Matt has picked out several homes he'd like me to see.
I am ready with a notebook and pen, to scratch out design ideas, notes, excited scribblings.
I will not use that notebook once.
We view a series of depressing homes, each worse than the last. Each one requiring near or complete tear-downs. And that doesn't include the neighbors who have nose-rings, pit-bulls and overgrown yards.
But Matt spends a long time at each of these homes. He's a fount of optimism.
"This could work if we just...." and he begins to rattle off a to-do list as long as the 10 foot crack in one home's foundation.
I listen, politely. I don't take notes. Because I'm all for remodels. But I don't have the energy for Extreme Makeover Home Edition.
After a very long afternoon, I'm exhausted and parched.
"Boy," I say as we near home, "our house feels like a palace compared to those dumps."

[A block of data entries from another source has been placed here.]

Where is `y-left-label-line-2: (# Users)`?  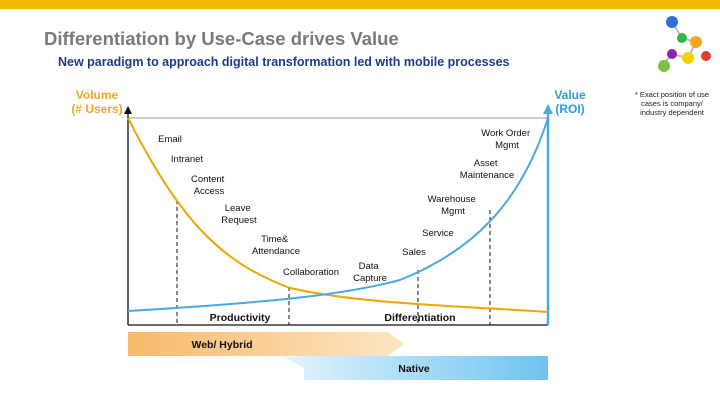
y-left-label-line-2: (# Users) is located at coordinates (97, 109).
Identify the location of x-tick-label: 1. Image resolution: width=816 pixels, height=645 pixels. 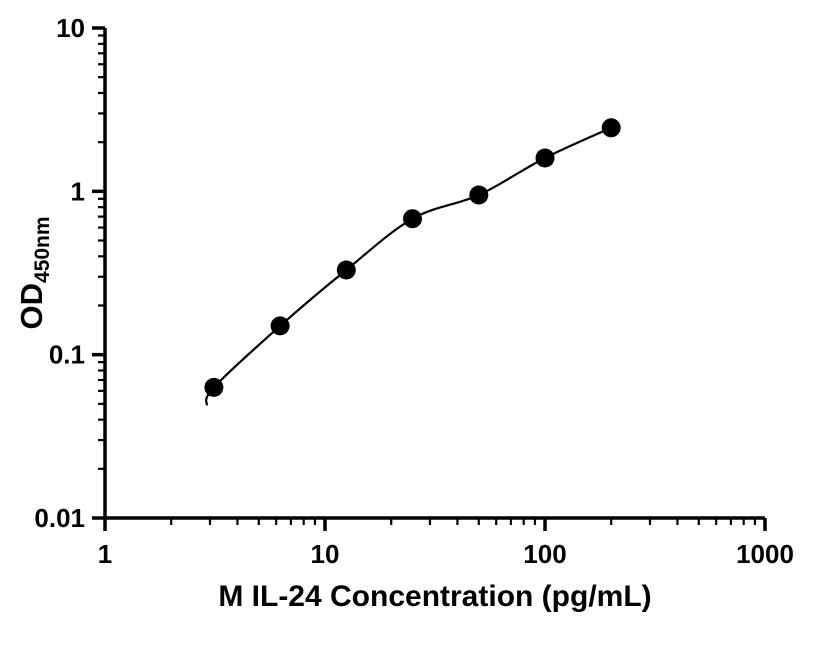
(105, 554).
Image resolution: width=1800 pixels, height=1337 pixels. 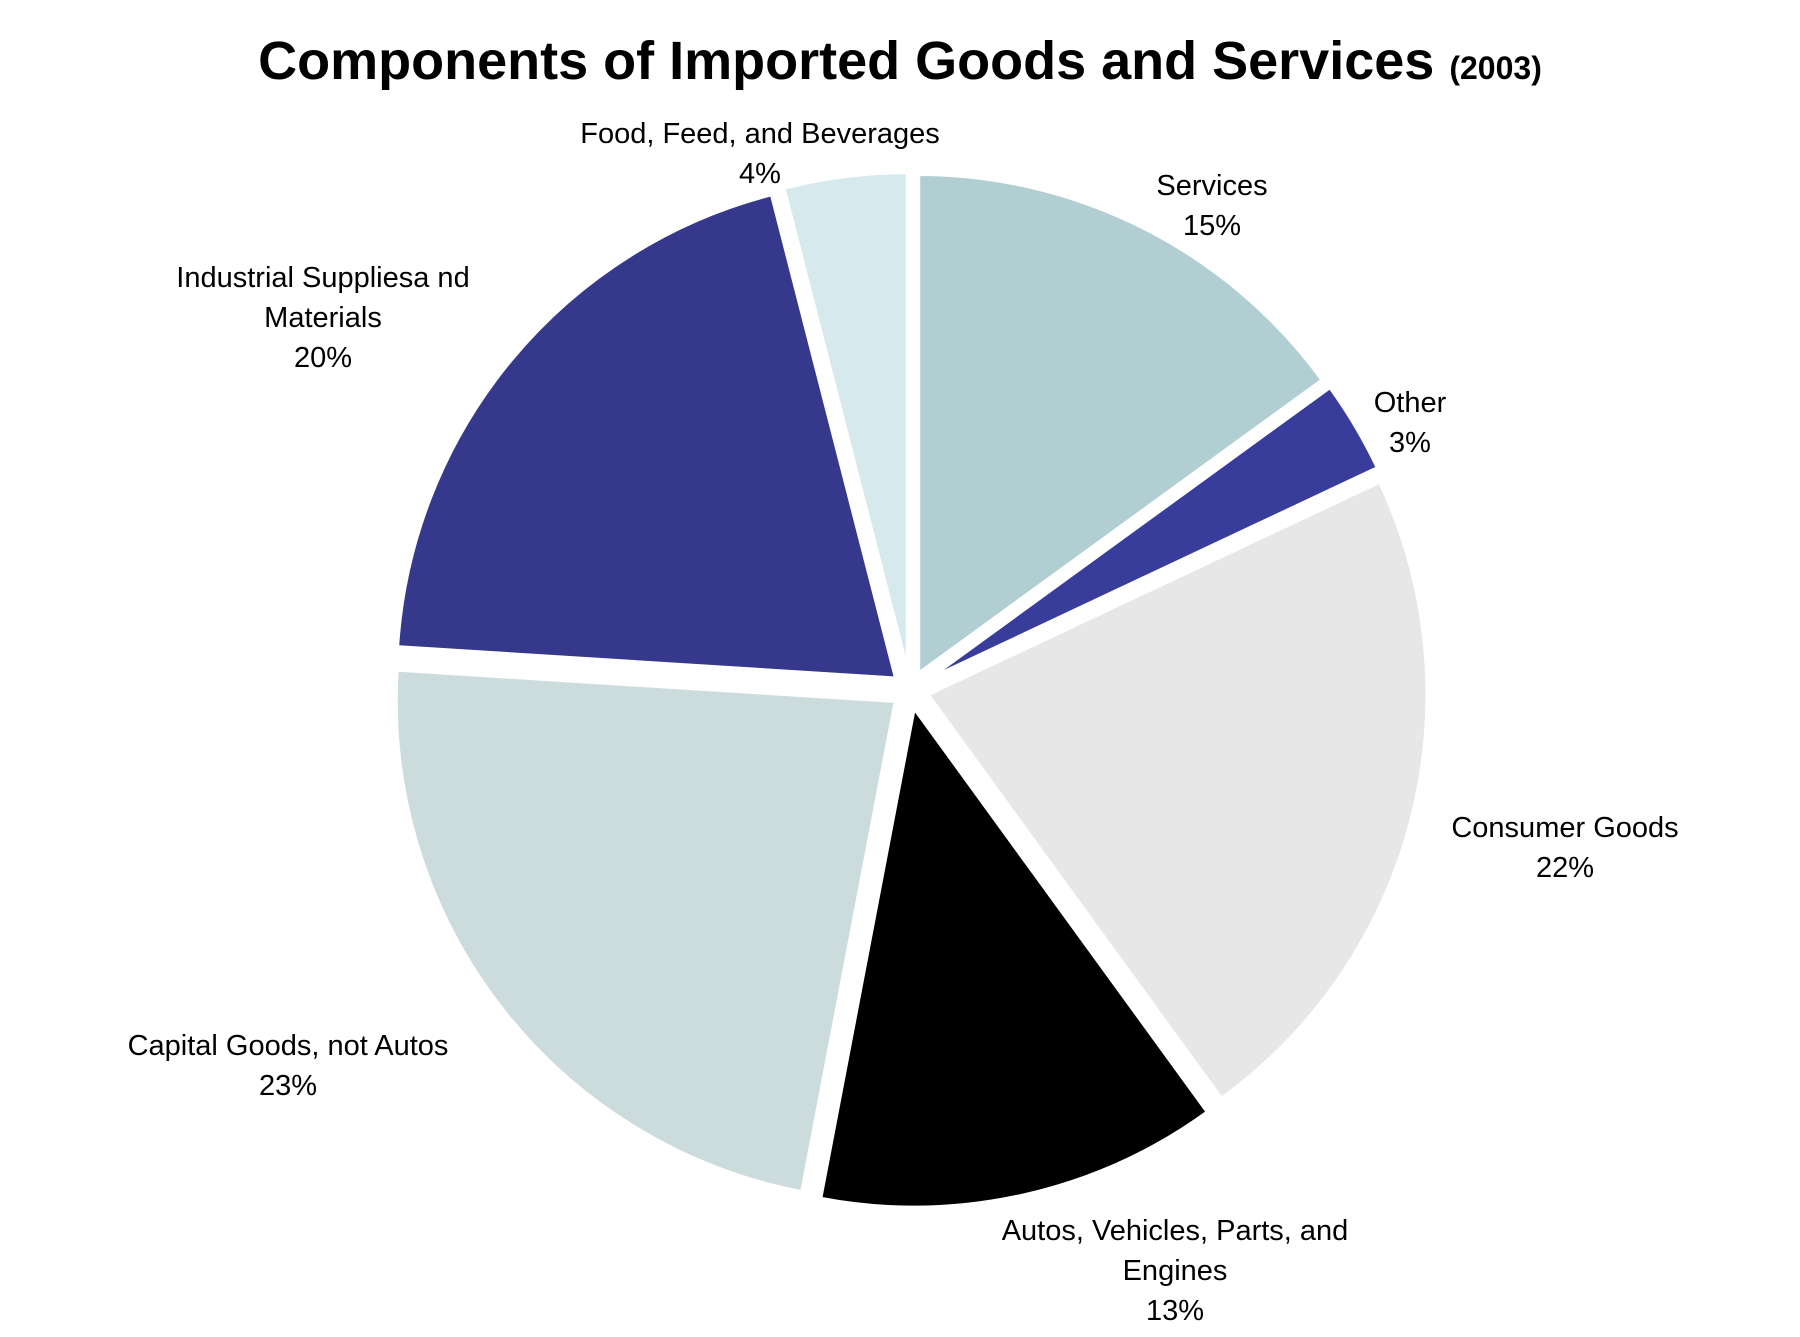 What do you see at coordinates (322, 278) in the screenshot?
I see `slice-name-label: Industrial Suppliesa nd` at bounding box center [322, 278].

Matt chuckles. I look at him. He chuckles harder. Suddenly, it dawns on me.
"You did this on purpose!"
He breaks into a full laugh.
For a guy who rarely cracks a smile, he is really busting himself up.
"It worked, didn't it?" he asks.
And now, I'm laughing, too. I don't know how he does it, but he makes me laugh every time.
"I had to start at the bottom," he explains. "Just think, everything we look at now will seem awesome!"
And he's right, of course. Again.
"Besides," he says, "you can't look at how it looks. Look at what it can be!"
It all goes to show: wife looks at the outward appearance, but husband looks at the price tag.